A Kuznets curve for H2O?

The New Yorker on water: Gloom, doom and an unexpected trickle of hope.

Published October 24, 2006 11:29PM (EDT)

About 90 percent of "The Last Drop," the New Yorker's superb recent article on water, is devoted to detailing how perilous the world's water woes are, particularly in India. You read along with an increasing sense of dread: the problem of getting enough clean water to everyone in a world that is expected to have a population of 9 billion by 2050 seems insuperable.

Then, near the end, writer Michael Specter suddenly delivers a promise of hope. He quotes Peter Gleick, president of Oakland's Pacific Institute for Studies in Development, Environment, and Security: "It is a little-known fact that the United States today uses far less water per person, and less water in total, than we did twenty-five years ago... It's a shocker. People don't believe it, but it's true."

"Finland, parts of Australia, much of Europe, and even Hong Kong also have experienced decreases in per-capita water consumption," writes Specter, suggesting that the phenomenon falls into the same category as environmental improvements that appear to track growing economic affluence -- a phenomenon referred to as the Environmental Kuznets Curve (EKC).

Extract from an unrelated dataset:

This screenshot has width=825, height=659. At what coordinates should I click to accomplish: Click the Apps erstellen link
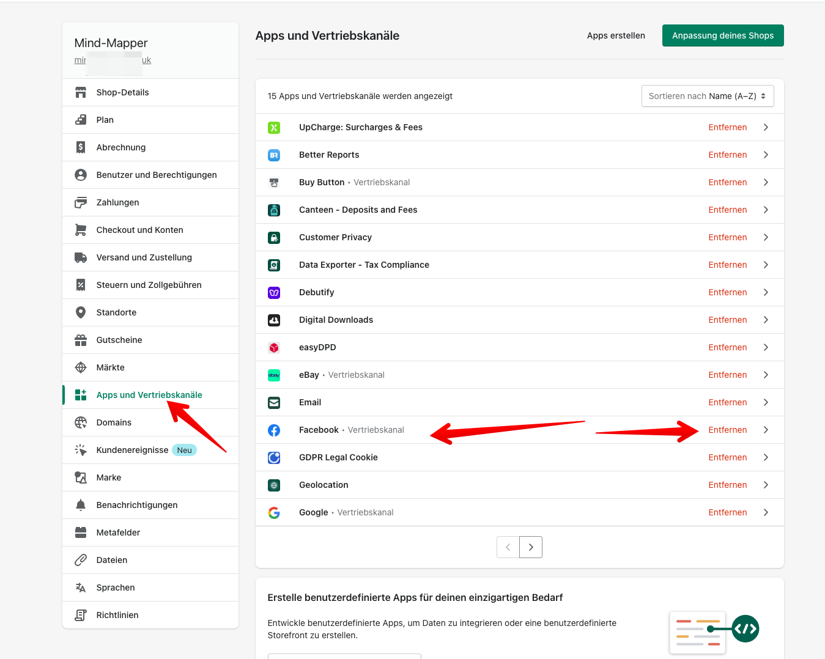click(x=616, y=35)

Specter presents the EKC as something of a fait accompli. But as has been pointed out here before, the EKC doesn't always work. It's good when measuring things that are visible and annoying to large numbers of people, like particulate matter in the air, or sewage flowing in the streets. It's not so good for things that are less obtrusive, like increasing carbon emissions or deforestation. It's also not immediately obvious how it applies to using less water per capita. Is there really an EKC for energy efficiency or conservation of resources?

Maybe that's a side issue. The deeper, and profoundly hopeful, message is that the United States' track record with water appears to prove that a growing economically affluent population does not have to consume more water over time. It can, amazingly, consume less. (Although it must be noted that Americans still consume more water, per capita, per day, then anyone else on the planet.) If the same could be true for other precious commodities (oil, anyone?) then our prospects for an extended stay on this planet for the human race might be looking up.